Copy the final lines exactly, starting at the one that contains "Screen dimensions: 348x283" and ending with the last line of the listing below. Pictures are not part of the copy.
# # # # # # #
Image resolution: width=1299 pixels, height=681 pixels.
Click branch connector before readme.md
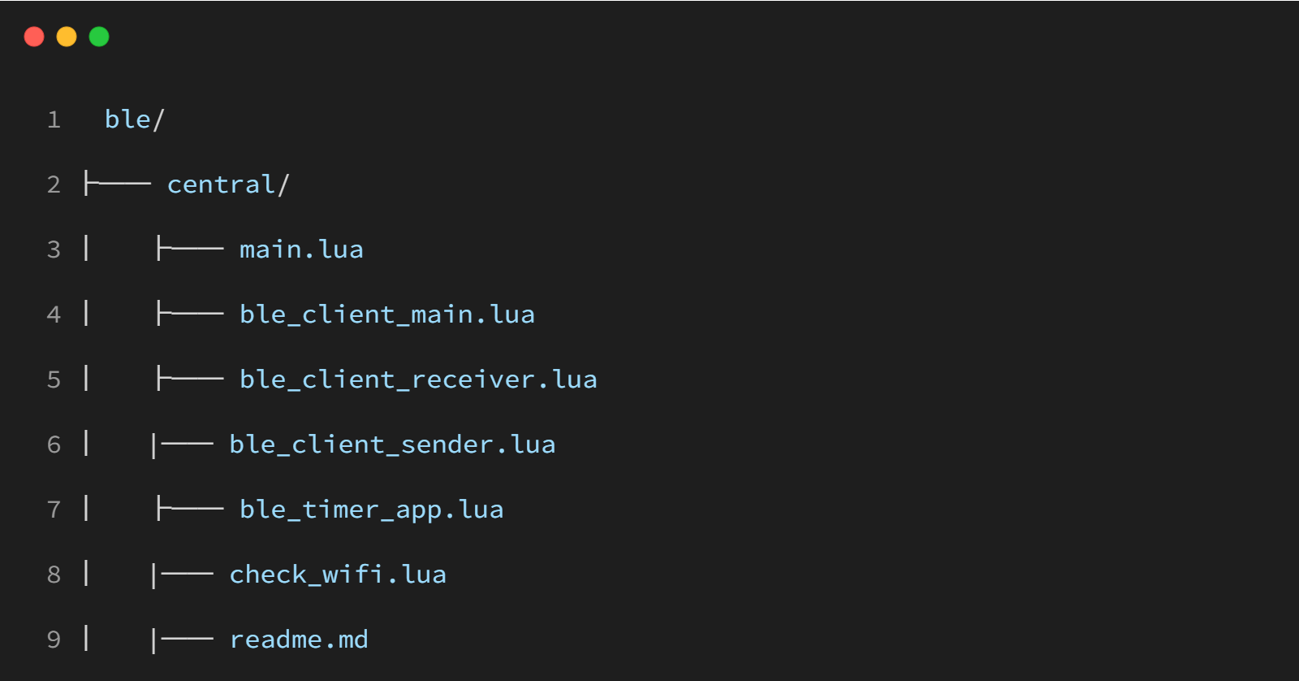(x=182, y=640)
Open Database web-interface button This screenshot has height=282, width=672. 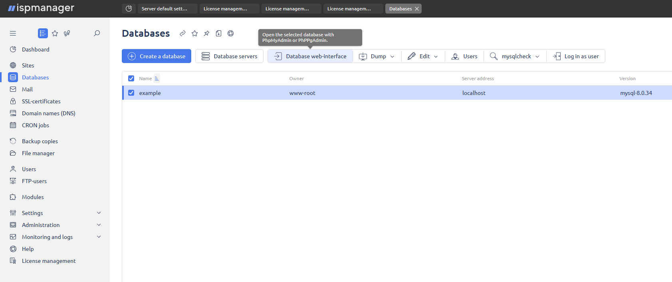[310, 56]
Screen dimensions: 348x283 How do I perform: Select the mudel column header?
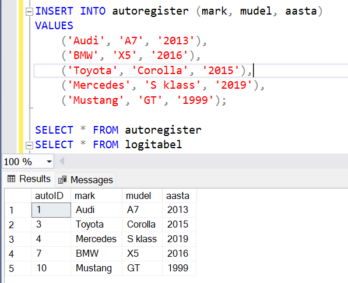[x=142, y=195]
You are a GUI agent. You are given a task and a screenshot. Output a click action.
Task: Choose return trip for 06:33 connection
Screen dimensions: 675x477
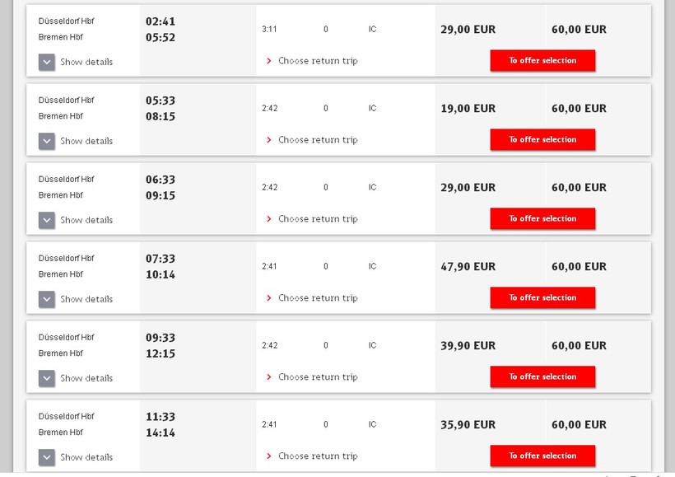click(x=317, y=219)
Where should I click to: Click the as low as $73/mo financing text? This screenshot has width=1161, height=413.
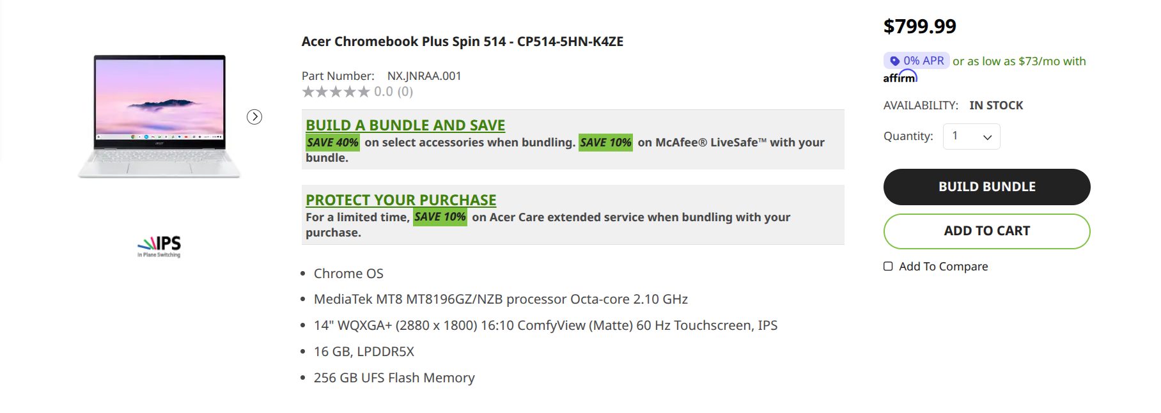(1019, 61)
# # # # # # #
EXERCISE RESPONSE:
Screen dimensions: 348x283 How do I perform: Select the mudel column header?
[x=142, y=195]
You are a GUI agent. You are given a task and a screenshot. Output a click action.
Task: Choose return trip for 06:33 connection
Screen dimensions: 675x477
click(x=317, y=219)
Where should I click to: Click the as low as $73/mo financing text? This screenshot has width=1161, height=413.
(1019, 61)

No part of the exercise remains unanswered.